Digestive tract infection (rare) may result from consumption of contaminated meat.
Lung infection (rare), almost exclusively associated with intentional transmission through bioterrorism, results from inhalation of anthrax bacteria spores.
Risk is very low for travelers but increases for persons consuming contaminated meat, handling contaminated animal hide, wool, or other products, heroin users, laboratory workers, or persons typically targeted by terrorists (intentionally transmitted anthrax).
Symptoms of anthrax most commonly appear within 7 days of exposure and may vary, depending on the mode of transmission.
Cutaneous anthrax begins with itching, followed by a painless, skin lesion (usually appearing on the face, neck, or arms) that changes from a bump to a blister then to an ulcer covered with blackened dead tissue. Fever, extreme tiredness, headache, and swollen glands may also occur.
Gastrointestinal anthrax presents with nausea, vomiting, fever, and abdominal pain and tenderness.
Inhalation anthrax begins like a viral respiratory illness, followed by shortness of breath, mild fever, and muscle aches. Breathing becomes more difficult, and low blood pressure occurs.
Anthrax in injection-drug users (injection anthrax) commonly occurs as injection-site pain, swelling, and excessive bruising.
Consequences of Infection
Inhalation anthrax may result in shock and inflammation of the membranes around the brain.

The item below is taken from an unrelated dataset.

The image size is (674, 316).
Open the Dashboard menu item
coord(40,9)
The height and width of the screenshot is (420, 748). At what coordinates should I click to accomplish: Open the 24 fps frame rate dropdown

Rarely, gastrointestinal anthrax may spread and cause generalized infection of the blood and internal organs. Injection anthrax can spread throughout the body faster and may be harder to recognize than skin anthrax. Death occurs in 20% to 90% (inhalation anthrax) of symptomatic cases depending on the mode of transmission, time of treatment initiation, and medical management.
Need for Medical Assistance
Persons who have been exposed to or develop symptoms of anthrax (e.g., unexplained fever or new skin lesions) after travel and persons with respiratory symptoms after exposure to an unknown white powdery substance should seek immediate medical attention for evaluation of the need for postexposure treatment.

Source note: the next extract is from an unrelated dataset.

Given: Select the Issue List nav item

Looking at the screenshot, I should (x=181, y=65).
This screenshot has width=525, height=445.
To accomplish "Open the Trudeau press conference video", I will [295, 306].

Vaccine, antimicrobials, antibodies, or immune globulin must be started as soon as possible following exposure and may reduce the duration and severity of illness.

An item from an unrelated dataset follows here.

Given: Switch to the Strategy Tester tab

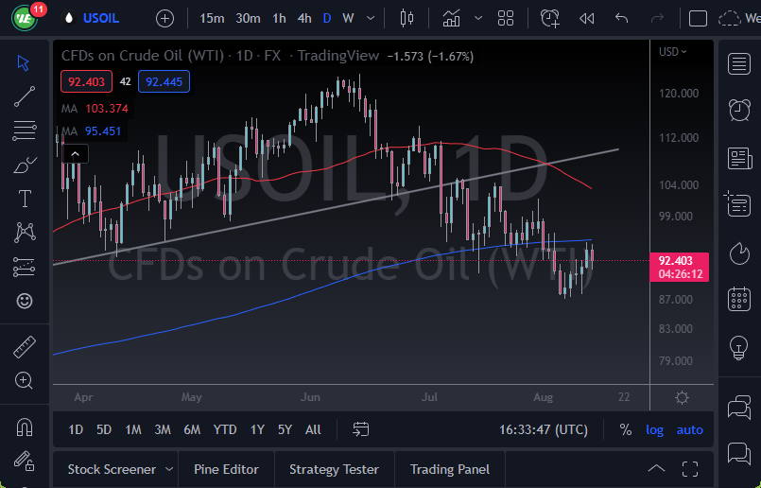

Travelers going to countries where anthrax is common and vaccine coverage of livestock is low should avoid:
- Contact with livestock and animal products
- Consumption of meat from animals of uncertain origin.
Preexposure vaccination is not indicated for travelers without other reasons for vaccination (e.g., military personnel or occupational exposure). Postexposure vaccination is recommended for unvaccinated persons who may have inhaled anthrax spores.
The most common side effects of anthrax vaccine include pain, redness, and swelling at the injection site. Occasionally, headache, fever, chills, and muscle aches occur. Serious side effects are rare but can include extensive swelling of the forearm.
Persons with underlying medical conditions or who have concerns about the vaccine should speak to their health care provider before vaccine administration.
The preexposure series consists of 5 doses (given at 0, 1, 6, 12, and 18 months). An alternative 6 dose regimen is licensed. A booster dose is given annually thereafter if risk of exposure continues.
The postexposure series consists of 3 doses (given at 0, 2, and 4 weeks) plus at antibiotics for at least 42 days.